Another surprise happened in early 2007. My wife was pregnant again and this time we were all happy thinking that when my wife and I are no longer here there will be a sibling to take care of Noah. YEA! Not so fast though as I received the same familiar call from Dr. Cross. Guess what another baby with Down Syndrome. We already knew her name would be Genev’e which means to” gush forth”. How could we not be overcome with overflowing joy at the news. When Genev’e was born they put her on the scale guess how much child number two weighed? She weighed 7.7 Lbs. God makes no mistakes.

I see my children in the light of the love of Jesus for me and now Noah and Genev’e are a daily reminder of His ways not being my ways. How wonderful is that.

My wife also loves Jesus and was diagnosed with M.S. a few years back. If you were to meet her you would say she is an angel. Why. She never complains. She just retains that beautiful glow. Its never left her face.
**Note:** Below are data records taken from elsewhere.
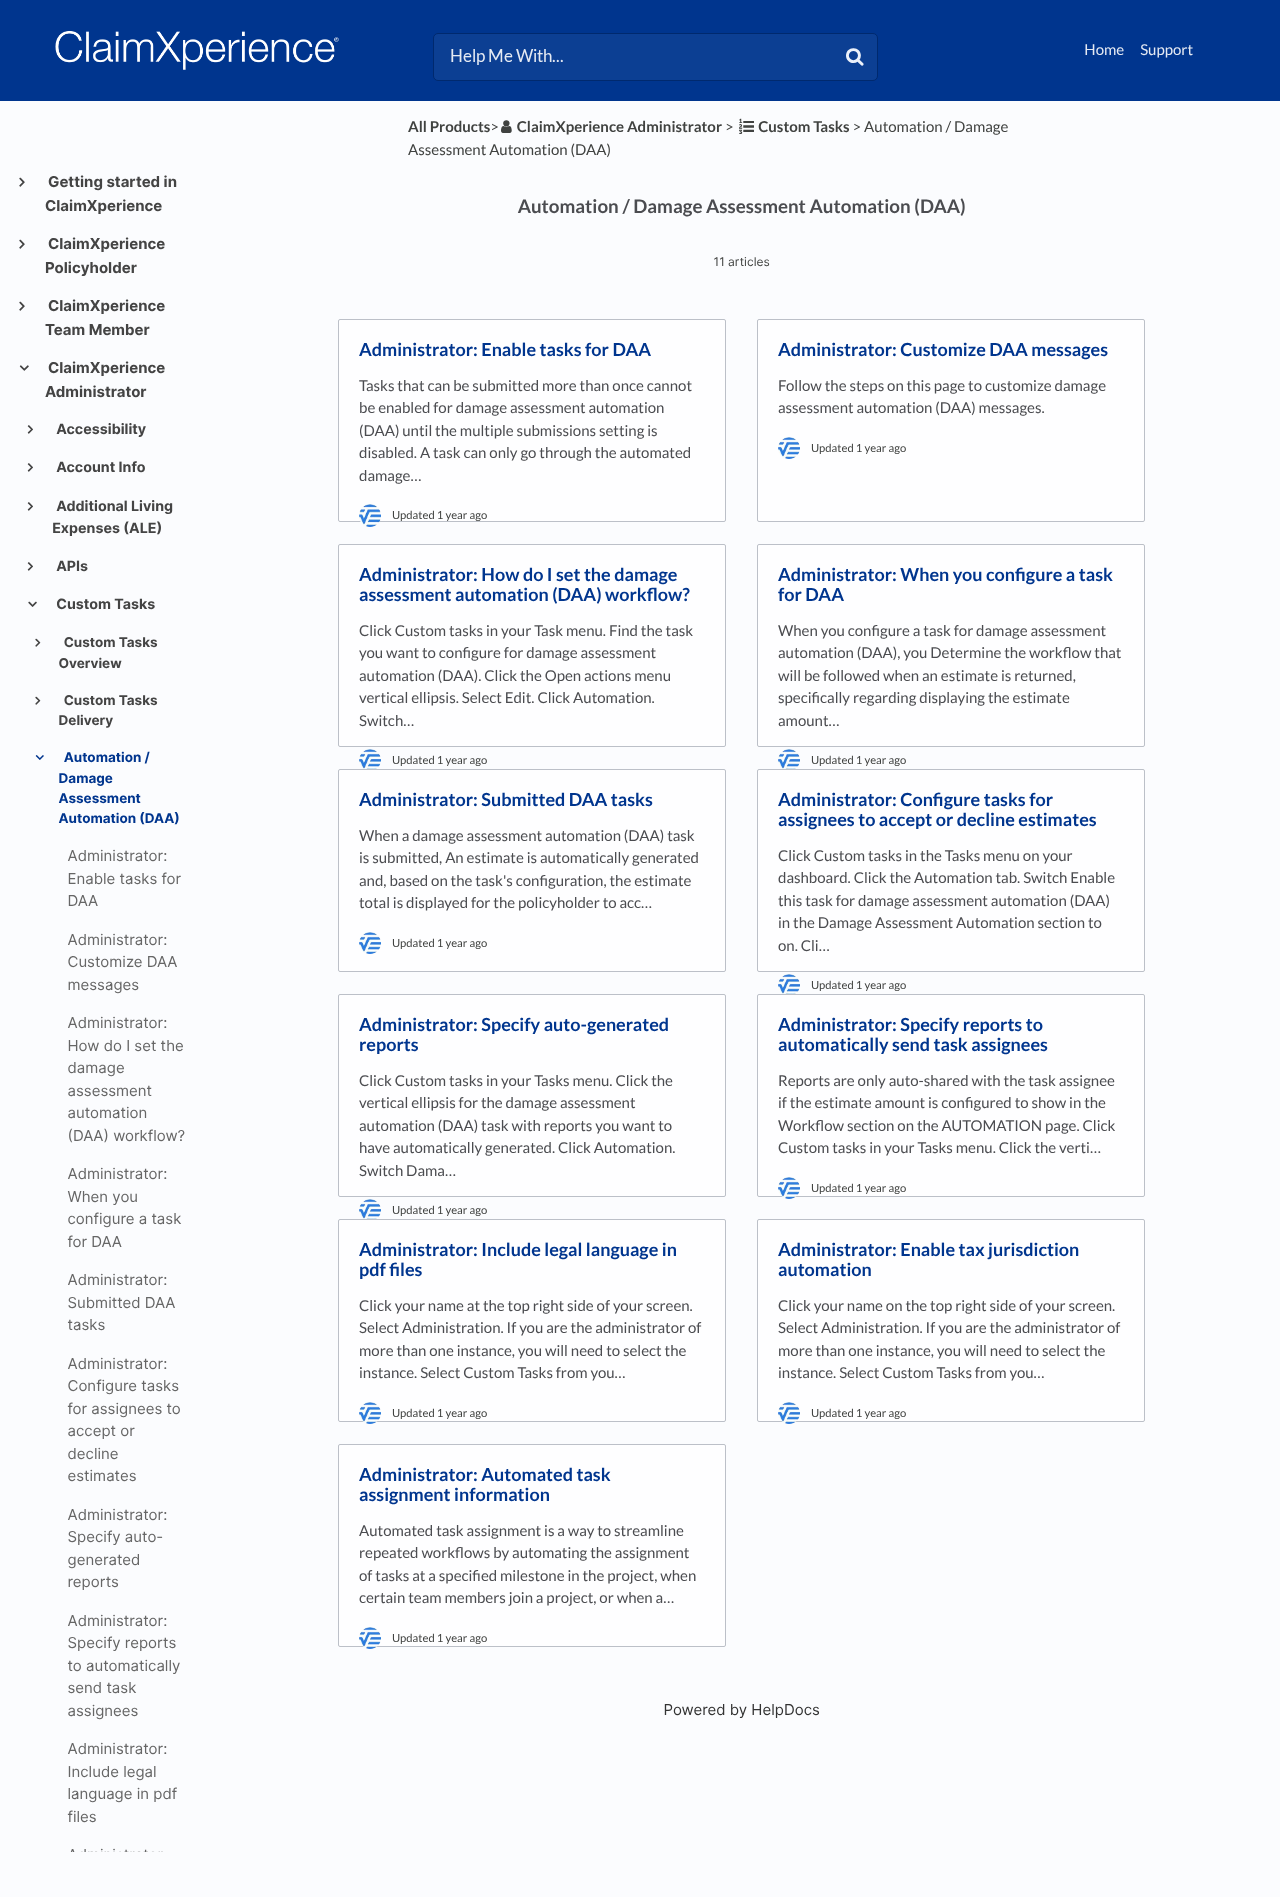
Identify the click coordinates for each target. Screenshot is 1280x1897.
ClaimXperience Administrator (105, 379)
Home (1104, 50)
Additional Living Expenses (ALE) (112, 517)
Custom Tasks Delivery (108, 711)
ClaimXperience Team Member (105, 317)
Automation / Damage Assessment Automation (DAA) (119, 788)
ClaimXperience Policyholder (105, 255)
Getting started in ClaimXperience (111, 193)
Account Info (99, 467)
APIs (70, 566)
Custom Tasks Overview (108, 653)
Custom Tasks (104, 604)
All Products (449, 127)
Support (1166, 50)
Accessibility (99, 429)
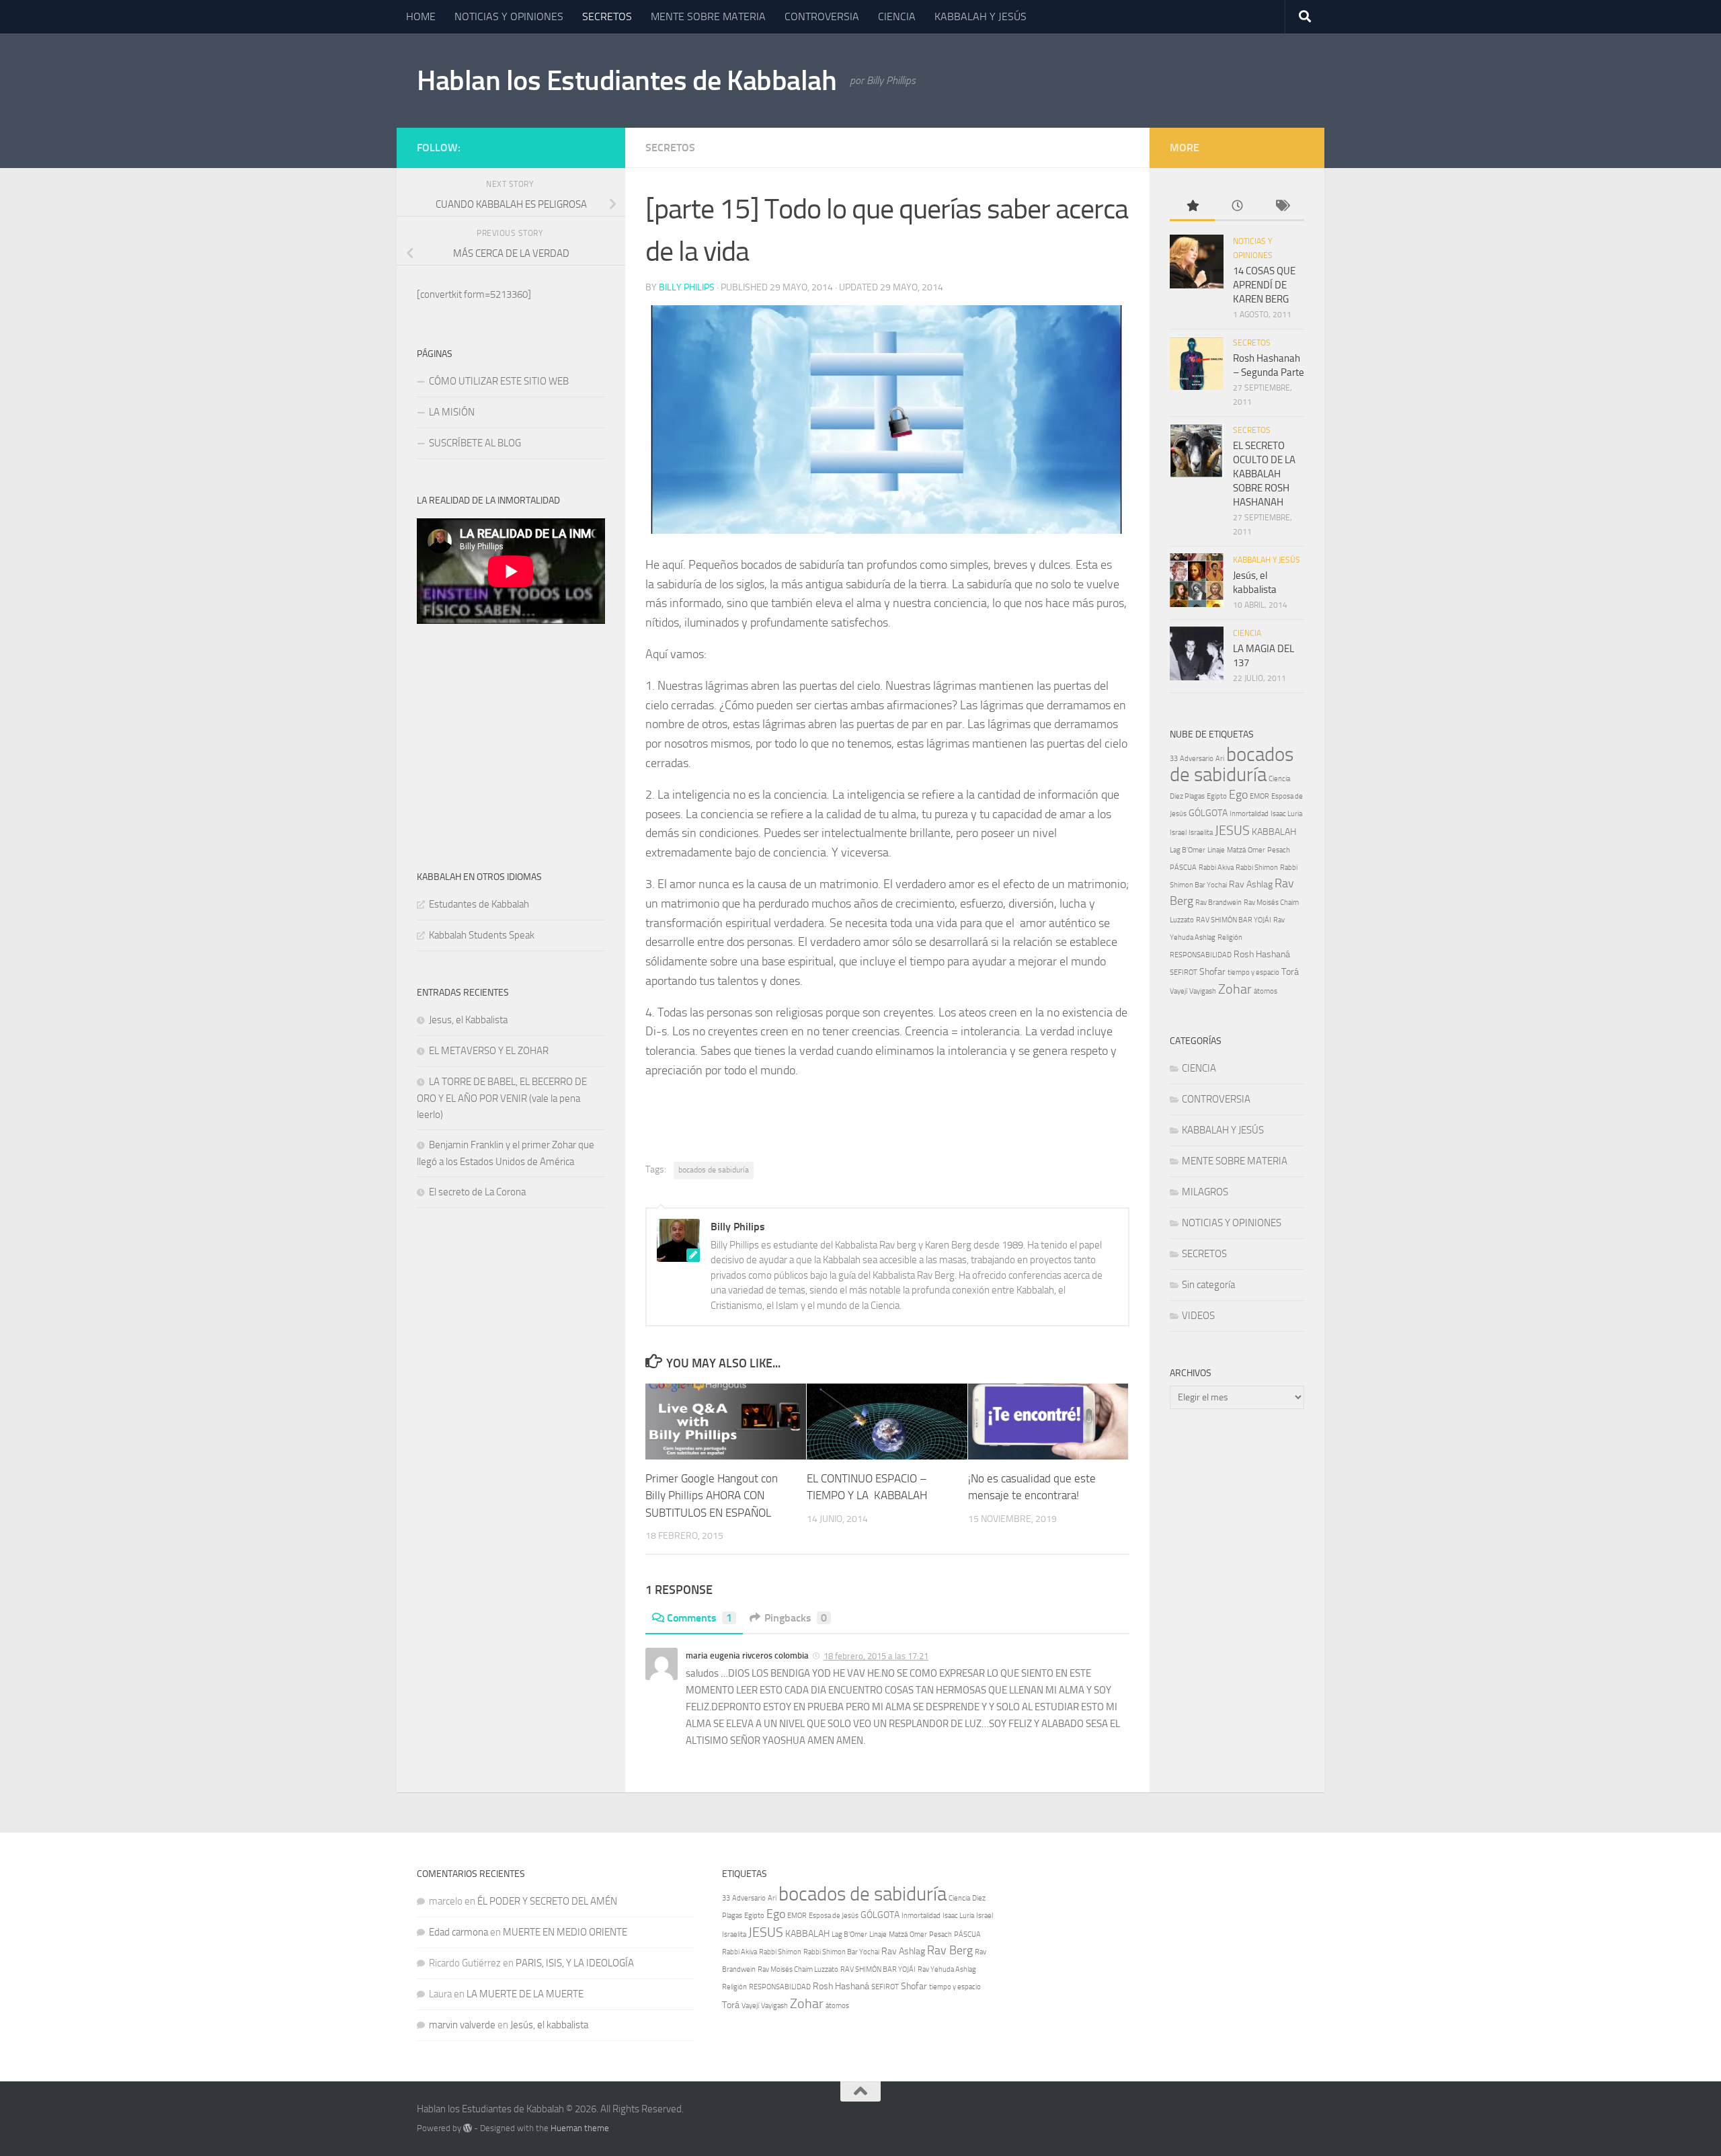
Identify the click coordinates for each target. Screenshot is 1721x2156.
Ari (1219, 758)
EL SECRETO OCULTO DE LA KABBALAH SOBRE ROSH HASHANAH (1264, 474)
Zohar (1235, 989)
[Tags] (1281, 206)
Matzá (1236, 850)
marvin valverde (462, 2025)
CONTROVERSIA (822, 16)
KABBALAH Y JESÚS (980, 16)
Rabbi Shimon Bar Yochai (841, 1952)
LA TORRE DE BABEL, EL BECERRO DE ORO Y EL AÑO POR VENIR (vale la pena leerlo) (502, 1098)
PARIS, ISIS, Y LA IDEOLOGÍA (575, 1963)
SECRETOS (607, 16)
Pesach (1278, 850)
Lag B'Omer (1187, 850)
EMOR (1259, 796)
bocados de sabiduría (713, 1169)
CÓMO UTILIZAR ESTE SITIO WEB (501, 381)
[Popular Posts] (1192, 206)
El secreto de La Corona (477, 1192)
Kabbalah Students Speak (481, 935)
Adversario (1196, 758)
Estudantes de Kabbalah (479, 904)
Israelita (1201, 832)
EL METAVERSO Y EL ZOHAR (489, 1051)
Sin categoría (1208, 1285)
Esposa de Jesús (833, 1915)
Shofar (1212, 971)
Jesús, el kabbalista (549, 2025)
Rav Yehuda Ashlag (947, 1969)
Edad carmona (458, 1932)
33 (1174, 758)
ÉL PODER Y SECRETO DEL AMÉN (547, 1901)
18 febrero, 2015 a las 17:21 (876, 1656)
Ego (1238, 795)
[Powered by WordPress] (467, 2128)
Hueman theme (580, 2128)
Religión (1229, 937)
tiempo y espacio (1253, 972)
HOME (421, 16)
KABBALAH (1274, 832)
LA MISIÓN (452, 412)
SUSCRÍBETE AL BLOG (475, 443)
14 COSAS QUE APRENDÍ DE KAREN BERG (1264, 285)
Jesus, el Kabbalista (468, 1020)
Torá (1290, 971)
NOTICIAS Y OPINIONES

Visit our website at www.sandiegodownsyndrome.org also our Facebook page “San Diego Down Syndrome” and twitter page” SandiegoDownSyn” . YouTube “Genev’e” to see a video of us too!

tracy

I am sorry to hear you have had so much turmoil in your life, but obviously you are a strong surviver! Please know, you are only as alone in life as you want to be. First of all, God is ALWAYS there, and secondly, there is always someone willing to listen or help. It may not be the first person you ask or the second, but trust me, eventually you will find someone who is willing. There is a quote something like...."Even if you fall on your face, you are still moving forward!" I myself have several medical conditions that are very painful and limit my ability to live a normal life. My day starts with severe pain and sickness...I go through a stage of "I don't want to live like this anymore"...but I just stay strong and positive ...and soon the feeling passes ...or at least subsides for awhile. I too have lost several friends due to my chronic pain. Unfortunately it is hard for people to be supportive for long periods of time. People were great in the beginning but eventually they got discouraged with my constant cancellations and days of ill-feeling. So try not to be too hard on your family, it is normal behavior honest. They don't realize how much they are hurting you. Try to forgive them and try to keep connecting with them. While you are waiting for them to come around, try to put your energy into things that help others. When you do this, somehow your problems will seem less overwhelming. Good luck with everything, let me know if I can help.